BEGIN The data
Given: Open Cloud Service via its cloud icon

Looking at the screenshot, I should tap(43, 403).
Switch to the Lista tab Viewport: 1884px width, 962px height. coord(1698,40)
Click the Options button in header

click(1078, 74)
END The data
# [Problem description]
Each line from the one containing "Switch to the" through the last line of the entries above is to be returned exactly, and no others.

# [Solution for this problem]
Switch to the Lista tab Viewport: 1884px width, 962px height. coord(1698,40)
Click the Options button in header

click(1078, 74)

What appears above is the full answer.